- Text excerpt -
• • • •
The occasional, often ill-considered thoughts of a Roman Catholic permanent deacon who is ever grateful to God for his existence. Despite the strangeness we encounter in this life, all the suffering we witness and endure, being is good, so good I am sometimes unable to contain my joy. Deo gratias!

Wednesday, August 12, 2009

The Health Care Debate

I hesitate to add to the furor surrounding the current health care debate, so I'll keep my comments brief. When measuring government programs I have a several basic rules of thumb that I resort to when deciding on their efficacy:
  1. As for program costs, one must remember that official estimates are always underestimates. In other words, the costs always exceed the estimates, and not just by a fraction but by a factor of at least two. You can, therefore, expect the costs, at the very least, to double. In some instances costs have been more than ten times the initial estimates.
  2. A corollary of this is that, regardless of party affiliation, politicians will always lie when the facts don't support their agenda. You see, they simply can't help themselves. Because they are in the public eye, and their every word is recorded on some medium or another, they will carry their agenda to the very gates of hell rather than openly admit they were wrong. Observing this activity can be very amusing. I particularly enjoy trying to predict what verbal means politicians will use to deflect the truth when it's aimed right at them in a public forum. Listen carefully to their responses to challenging questions. Do they answer them with facts, or do they resort to such tactics as changing the subject, attacking the questioner, or answering a totally different question?
  3. If there are particular and possibly controversial elements of the issue under discussion that especially concern you, and these elements are not directly addressed by the program, be warned! They have been intentionally omitted. For example, the fact that the house health care bill does not mention abortion is intentional. Since the bill not does specifically prohibit its support by federal health care funds, when the bill passes the government will go ahead and fund them. This is not a maybe. This is a definite.
  4. If a politician must resort to absurd or misleading examples either to support or to denigrate a program, his position is seriously flawed. A good argument can always be supported by solid examples. For example, watch the below video of the president as he accuses a hypothetical doctor of deciding to remove a child's tonsils instead of treating the sore throat because the surgery would pay more. Doesn't the president realize that the doctor the parent visits for the child's sore throat and the surgeon who will remove the tonsils are two entirely different physicians? Truly an absurd argument...but apparently the only one he had.

Of course, there is one other rule I tend to fall back on when a program sounds too good to be true: It is. The larger the organization, the more bureaucratic is it. The more bureaucratic it is, the more incompetent it is. The federal government is the nation's largest, most bureaucratic, and most incompetent organization. Do you really want to place a collection of incompetent bureaucrats in charge of your health care and the health care of those you love?
• • • •
- What the task requires -
Summarize the post on the health care debate in two sentences.

Pixel coordinate grounding material
• • • •
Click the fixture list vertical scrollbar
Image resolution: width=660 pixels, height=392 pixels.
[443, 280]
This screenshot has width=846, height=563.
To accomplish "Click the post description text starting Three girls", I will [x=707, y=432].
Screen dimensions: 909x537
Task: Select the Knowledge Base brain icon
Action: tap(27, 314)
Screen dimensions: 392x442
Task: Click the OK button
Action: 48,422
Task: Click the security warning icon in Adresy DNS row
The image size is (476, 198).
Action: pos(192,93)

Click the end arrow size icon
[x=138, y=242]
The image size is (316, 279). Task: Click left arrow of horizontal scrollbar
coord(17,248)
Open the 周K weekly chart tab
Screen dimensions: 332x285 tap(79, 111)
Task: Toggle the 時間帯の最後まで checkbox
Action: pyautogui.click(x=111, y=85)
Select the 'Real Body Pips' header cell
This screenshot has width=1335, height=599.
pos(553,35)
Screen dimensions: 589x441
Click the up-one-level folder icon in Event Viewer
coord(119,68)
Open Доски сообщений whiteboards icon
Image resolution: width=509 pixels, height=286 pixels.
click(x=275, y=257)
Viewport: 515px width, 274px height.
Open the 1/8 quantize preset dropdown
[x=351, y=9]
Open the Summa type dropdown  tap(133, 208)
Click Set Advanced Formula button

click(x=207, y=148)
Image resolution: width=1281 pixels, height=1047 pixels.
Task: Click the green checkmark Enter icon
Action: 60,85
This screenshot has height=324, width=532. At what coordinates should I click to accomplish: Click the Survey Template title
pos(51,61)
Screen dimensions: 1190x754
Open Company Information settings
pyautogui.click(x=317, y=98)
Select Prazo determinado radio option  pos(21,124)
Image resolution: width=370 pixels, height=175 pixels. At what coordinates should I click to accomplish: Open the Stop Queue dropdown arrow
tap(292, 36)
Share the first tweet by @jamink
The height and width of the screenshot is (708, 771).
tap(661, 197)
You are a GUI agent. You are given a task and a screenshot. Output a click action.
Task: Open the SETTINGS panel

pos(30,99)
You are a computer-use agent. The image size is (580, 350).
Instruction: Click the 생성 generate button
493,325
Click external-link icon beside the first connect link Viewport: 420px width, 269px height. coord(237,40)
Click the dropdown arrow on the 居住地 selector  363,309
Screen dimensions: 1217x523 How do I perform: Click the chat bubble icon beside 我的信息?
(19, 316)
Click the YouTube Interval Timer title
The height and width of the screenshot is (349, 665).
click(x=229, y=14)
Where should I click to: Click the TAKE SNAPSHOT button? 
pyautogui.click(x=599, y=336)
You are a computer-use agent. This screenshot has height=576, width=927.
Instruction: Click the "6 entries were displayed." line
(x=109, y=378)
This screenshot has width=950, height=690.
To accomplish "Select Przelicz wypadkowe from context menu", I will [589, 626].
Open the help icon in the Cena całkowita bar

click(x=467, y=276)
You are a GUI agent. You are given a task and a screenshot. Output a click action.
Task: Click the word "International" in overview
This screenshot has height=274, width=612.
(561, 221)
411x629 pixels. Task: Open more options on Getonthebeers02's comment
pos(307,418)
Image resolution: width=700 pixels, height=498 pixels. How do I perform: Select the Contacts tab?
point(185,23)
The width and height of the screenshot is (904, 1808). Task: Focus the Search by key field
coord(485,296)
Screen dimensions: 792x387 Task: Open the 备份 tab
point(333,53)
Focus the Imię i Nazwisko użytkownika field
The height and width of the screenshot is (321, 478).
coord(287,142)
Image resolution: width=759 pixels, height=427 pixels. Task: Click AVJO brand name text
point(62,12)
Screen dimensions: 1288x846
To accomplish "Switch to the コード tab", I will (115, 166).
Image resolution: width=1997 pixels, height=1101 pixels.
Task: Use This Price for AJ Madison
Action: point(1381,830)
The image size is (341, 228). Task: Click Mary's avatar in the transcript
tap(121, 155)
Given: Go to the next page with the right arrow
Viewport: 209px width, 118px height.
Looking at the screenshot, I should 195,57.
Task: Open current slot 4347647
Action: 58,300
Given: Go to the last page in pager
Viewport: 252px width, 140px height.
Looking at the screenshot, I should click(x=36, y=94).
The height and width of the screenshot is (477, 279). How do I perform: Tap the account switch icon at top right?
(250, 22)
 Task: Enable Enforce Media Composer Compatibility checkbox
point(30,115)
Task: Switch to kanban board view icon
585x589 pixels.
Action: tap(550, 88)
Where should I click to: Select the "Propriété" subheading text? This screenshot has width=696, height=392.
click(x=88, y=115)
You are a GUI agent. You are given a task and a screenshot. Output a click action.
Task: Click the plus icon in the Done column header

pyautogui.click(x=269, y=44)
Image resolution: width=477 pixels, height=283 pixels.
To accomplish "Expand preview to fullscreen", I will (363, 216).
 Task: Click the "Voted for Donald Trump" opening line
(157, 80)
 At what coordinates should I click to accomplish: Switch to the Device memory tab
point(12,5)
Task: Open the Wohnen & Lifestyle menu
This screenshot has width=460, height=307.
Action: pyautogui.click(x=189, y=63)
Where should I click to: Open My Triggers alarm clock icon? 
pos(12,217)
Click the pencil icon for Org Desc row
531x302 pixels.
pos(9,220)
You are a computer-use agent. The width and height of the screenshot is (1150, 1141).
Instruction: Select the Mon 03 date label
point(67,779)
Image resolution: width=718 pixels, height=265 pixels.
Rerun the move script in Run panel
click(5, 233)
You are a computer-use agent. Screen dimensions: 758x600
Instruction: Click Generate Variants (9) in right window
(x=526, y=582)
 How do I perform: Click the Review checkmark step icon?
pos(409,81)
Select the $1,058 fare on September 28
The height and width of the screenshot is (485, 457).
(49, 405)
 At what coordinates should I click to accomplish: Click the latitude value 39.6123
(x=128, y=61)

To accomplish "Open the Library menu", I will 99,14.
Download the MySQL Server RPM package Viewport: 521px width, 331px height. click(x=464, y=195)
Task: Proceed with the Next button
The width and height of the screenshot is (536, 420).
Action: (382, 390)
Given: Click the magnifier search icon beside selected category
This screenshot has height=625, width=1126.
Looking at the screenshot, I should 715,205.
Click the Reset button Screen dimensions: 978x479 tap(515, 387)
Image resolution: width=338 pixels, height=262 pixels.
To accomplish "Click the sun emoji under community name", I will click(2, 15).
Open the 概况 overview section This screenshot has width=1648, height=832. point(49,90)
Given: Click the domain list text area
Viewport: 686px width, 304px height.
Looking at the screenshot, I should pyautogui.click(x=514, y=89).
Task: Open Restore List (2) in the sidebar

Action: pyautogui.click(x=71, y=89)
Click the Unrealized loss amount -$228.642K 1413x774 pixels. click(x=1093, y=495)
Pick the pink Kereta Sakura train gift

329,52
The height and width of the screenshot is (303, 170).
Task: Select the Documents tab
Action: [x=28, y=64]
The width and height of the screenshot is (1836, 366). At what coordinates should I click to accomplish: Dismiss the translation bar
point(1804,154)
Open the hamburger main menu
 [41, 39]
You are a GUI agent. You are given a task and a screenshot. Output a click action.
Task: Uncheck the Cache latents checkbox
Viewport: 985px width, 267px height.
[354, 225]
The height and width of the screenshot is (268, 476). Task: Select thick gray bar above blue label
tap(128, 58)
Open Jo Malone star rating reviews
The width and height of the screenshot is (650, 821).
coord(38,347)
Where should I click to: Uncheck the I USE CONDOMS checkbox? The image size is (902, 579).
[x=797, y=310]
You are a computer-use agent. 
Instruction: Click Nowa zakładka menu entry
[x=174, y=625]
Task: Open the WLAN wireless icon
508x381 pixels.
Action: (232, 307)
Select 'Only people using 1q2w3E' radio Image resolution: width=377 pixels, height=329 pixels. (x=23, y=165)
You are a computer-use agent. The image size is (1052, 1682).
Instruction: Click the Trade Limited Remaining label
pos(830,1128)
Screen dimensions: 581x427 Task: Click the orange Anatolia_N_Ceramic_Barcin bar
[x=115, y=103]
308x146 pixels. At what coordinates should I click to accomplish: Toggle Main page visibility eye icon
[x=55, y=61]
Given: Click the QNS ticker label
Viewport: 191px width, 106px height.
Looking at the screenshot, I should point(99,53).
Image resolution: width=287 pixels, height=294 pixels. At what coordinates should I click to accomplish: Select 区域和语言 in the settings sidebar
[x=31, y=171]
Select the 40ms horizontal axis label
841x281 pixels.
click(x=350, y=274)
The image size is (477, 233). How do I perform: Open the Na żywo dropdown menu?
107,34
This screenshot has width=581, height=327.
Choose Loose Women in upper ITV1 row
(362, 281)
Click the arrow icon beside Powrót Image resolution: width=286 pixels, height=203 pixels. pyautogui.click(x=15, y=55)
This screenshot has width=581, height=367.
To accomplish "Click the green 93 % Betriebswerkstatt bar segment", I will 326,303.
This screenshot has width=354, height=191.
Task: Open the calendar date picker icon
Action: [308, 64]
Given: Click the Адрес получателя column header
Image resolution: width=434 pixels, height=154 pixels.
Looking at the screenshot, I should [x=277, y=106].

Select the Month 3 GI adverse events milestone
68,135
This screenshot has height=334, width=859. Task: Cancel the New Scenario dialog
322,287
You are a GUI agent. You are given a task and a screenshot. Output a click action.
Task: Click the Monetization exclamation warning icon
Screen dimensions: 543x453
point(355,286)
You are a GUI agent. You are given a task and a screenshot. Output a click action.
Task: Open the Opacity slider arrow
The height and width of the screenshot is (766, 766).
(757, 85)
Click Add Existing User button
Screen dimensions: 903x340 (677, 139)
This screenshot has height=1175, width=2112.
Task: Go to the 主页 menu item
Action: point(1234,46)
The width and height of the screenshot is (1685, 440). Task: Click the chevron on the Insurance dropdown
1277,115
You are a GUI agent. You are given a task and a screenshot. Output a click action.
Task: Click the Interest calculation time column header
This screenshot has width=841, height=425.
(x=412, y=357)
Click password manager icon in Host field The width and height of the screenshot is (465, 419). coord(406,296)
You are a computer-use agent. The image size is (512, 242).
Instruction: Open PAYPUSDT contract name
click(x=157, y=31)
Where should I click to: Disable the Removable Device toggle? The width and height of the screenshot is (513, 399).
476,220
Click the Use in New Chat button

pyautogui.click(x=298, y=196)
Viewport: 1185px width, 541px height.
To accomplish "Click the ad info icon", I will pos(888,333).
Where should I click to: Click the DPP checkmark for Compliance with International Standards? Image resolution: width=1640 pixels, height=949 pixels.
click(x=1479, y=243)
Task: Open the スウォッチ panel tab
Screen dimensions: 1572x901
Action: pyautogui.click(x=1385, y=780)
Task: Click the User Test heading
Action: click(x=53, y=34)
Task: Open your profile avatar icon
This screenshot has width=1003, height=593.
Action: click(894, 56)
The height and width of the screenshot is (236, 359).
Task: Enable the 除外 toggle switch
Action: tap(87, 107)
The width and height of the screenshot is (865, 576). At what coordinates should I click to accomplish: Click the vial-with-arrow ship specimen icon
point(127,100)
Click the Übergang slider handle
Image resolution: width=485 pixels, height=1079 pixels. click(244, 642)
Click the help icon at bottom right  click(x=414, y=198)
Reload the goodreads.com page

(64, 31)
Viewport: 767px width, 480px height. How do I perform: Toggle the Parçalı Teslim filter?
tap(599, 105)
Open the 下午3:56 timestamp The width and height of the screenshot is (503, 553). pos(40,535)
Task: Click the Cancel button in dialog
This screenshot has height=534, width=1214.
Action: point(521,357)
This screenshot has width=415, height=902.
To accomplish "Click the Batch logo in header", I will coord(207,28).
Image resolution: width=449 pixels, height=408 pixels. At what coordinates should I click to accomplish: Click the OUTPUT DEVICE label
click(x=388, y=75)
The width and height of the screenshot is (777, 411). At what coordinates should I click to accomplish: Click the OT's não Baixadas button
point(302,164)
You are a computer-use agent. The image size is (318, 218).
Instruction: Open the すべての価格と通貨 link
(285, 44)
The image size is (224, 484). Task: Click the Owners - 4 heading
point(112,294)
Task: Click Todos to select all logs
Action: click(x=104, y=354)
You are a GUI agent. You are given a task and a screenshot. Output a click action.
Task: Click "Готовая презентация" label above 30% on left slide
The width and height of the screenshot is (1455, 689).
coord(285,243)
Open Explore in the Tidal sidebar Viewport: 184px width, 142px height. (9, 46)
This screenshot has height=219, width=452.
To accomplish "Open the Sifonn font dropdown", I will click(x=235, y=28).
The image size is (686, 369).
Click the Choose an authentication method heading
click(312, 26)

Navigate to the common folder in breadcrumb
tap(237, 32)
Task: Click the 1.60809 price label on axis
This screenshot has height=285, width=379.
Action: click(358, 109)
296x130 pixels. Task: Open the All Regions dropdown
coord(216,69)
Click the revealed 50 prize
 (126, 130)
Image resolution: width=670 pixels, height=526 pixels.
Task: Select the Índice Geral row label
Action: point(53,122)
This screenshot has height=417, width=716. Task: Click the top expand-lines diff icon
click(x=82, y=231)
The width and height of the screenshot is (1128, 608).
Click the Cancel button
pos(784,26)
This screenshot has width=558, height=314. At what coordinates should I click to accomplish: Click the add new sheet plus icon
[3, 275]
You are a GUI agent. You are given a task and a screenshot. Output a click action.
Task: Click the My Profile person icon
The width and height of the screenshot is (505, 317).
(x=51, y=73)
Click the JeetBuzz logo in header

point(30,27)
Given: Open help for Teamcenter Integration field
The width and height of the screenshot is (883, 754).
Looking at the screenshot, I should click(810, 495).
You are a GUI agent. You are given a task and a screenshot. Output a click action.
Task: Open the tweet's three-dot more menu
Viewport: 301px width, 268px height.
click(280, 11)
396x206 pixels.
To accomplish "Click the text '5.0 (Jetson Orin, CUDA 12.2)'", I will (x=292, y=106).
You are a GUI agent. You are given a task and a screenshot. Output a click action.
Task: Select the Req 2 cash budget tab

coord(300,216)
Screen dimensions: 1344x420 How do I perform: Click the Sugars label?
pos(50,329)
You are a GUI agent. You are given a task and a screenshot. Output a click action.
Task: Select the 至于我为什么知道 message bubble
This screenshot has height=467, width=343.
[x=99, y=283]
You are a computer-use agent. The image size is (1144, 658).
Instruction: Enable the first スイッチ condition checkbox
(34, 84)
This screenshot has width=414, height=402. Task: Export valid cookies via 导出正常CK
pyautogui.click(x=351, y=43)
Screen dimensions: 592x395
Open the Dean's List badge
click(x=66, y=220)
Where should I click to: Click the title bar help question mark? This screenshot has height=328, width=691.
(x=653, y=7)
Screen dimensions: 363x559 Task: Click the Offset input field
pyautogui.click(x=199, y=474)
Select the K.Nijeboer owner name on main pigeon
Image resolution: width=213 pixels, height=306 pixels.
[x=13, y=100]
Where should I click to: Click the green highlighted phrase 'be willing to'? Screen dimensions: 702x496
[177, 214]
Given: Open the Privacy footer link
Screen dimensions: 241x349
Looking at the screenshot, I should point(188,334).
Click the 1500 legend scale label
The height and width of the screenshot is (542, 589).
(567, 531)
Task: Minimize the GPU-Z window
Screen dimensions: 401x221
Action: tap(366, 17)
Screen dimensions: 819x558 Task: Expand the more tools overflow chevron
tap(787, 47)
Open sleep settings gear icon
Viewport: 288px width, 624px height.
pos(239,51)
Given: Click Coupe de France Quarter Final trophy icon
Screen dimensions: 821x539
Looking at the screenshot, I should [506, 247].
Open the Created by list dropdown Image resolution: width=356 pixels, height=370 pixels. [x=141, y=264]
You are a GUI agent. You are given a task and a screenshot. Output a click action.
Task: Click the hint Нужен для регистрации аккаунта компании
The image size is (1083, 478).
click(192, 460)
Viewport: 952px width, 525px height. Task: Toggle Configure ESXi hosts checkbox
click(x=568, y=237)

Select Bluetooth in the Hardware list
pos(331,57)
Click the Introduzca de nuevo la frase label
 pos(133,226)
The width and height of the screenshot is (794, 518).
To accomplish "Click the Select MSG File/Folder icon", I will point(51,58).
• • • •
- Finished exercise -
A Roman Catholic permanent deacon offers brief comments on the health care debate through several rules of thumb for judging government programs: official cost estimates are always underestimates, politicians lie when the facts don't support their agenda, concerns a program doesn't address have been intentionally omitted, and absurd or misleading examples signal a seriously flawed position. The writer adds that a program that sounds too good to be true is, calling the federal government the nation's largest, most bureaucratic, and most incompetent organization and asking whether readers really want it in charge of their health care.